Sergio's way of seeing was formed in pre-revolutionary Cuba. As a member of the educated elite, he developed a disdain for Cuban reality and a scorn for those who believe that it could be changed. Critical of his bourgeois family and friends (who are, however, capable of making the commitment to leave Cuba), he is nonetheless unable to overcome his alienation and link himself to the revolution. The "ultimate outsider," he attempts to content himself by colonizing and exploiting women—a metaphor for the colonization of Cuba. His personal fate is finally and paradoxically irrelevant, for as the film ends the camera moves out from his individual vision to the larger revolution beyond.

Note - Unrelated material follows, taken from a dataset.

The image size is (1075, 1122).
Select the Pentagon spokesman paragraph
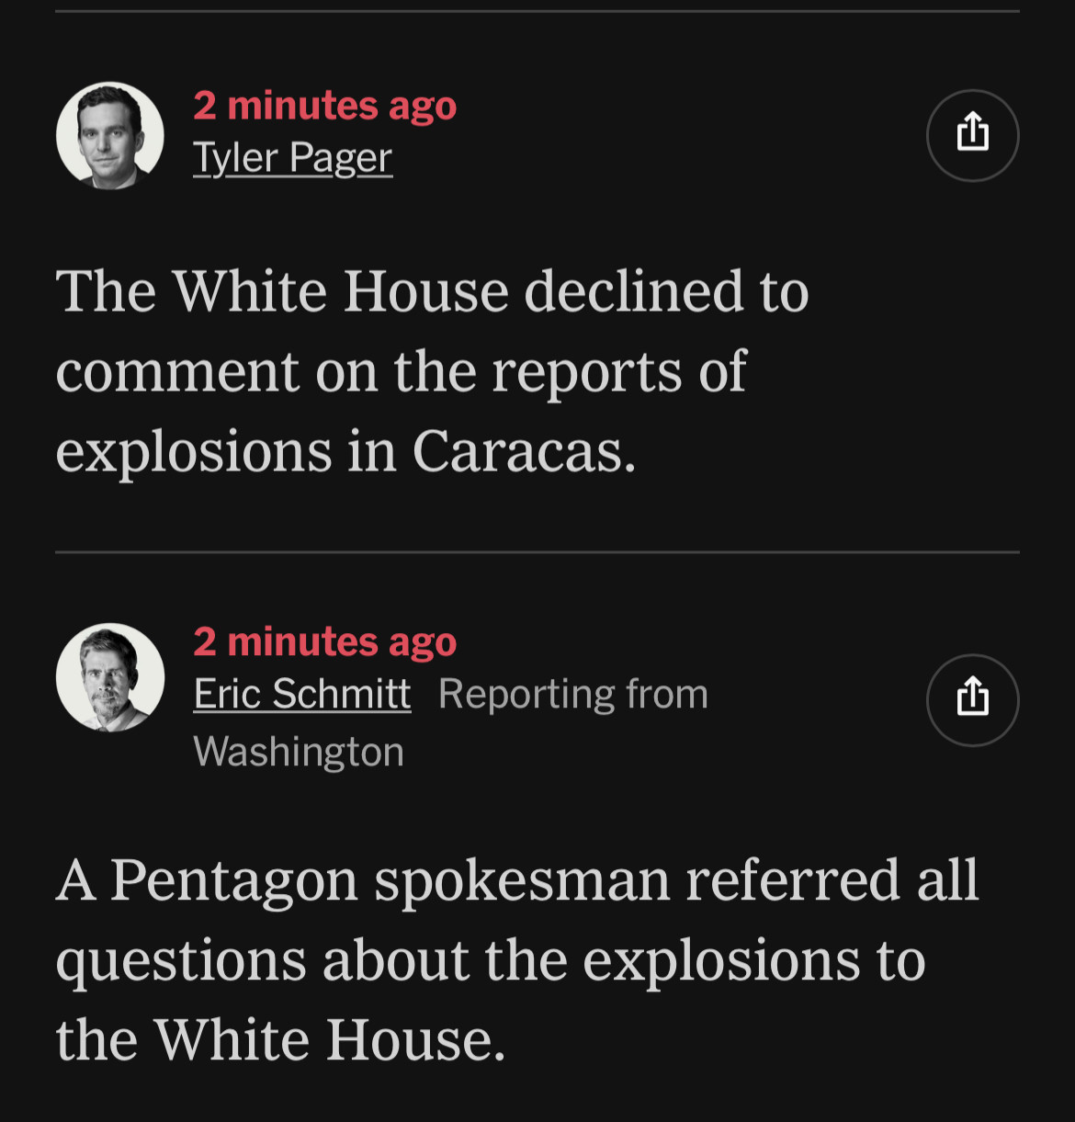[x=516, y=959]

The film "shocked" U.S. critics when released there in 1973, and they described it variously as "extremely rich," "hugely effective," "beautifully understated," and "a miracle." No "miracle" at all, but simply one of the finest examples of revolutionary Cuban cinema, Memories has also received a warm reception from Cuban audiences, some film-goers returning to see it again and again. Memories ' complex structure and dialectical texture merit such repeated viewings, for it transforms the now familiar themes of alienation and the "outsider" by placing them within a revolutionary setting. We identify with and understand Sergio, who is capable of moments of lucidity. However, we also understand that his perspective is neither universal nor timeless but a specific response to a particular situation. Memories of Underdevelopment insists that such situations are not permanent and that things can be changed through commitment and struggle. History is a concrete, material process which, ironically, is the salvation of the Sergios.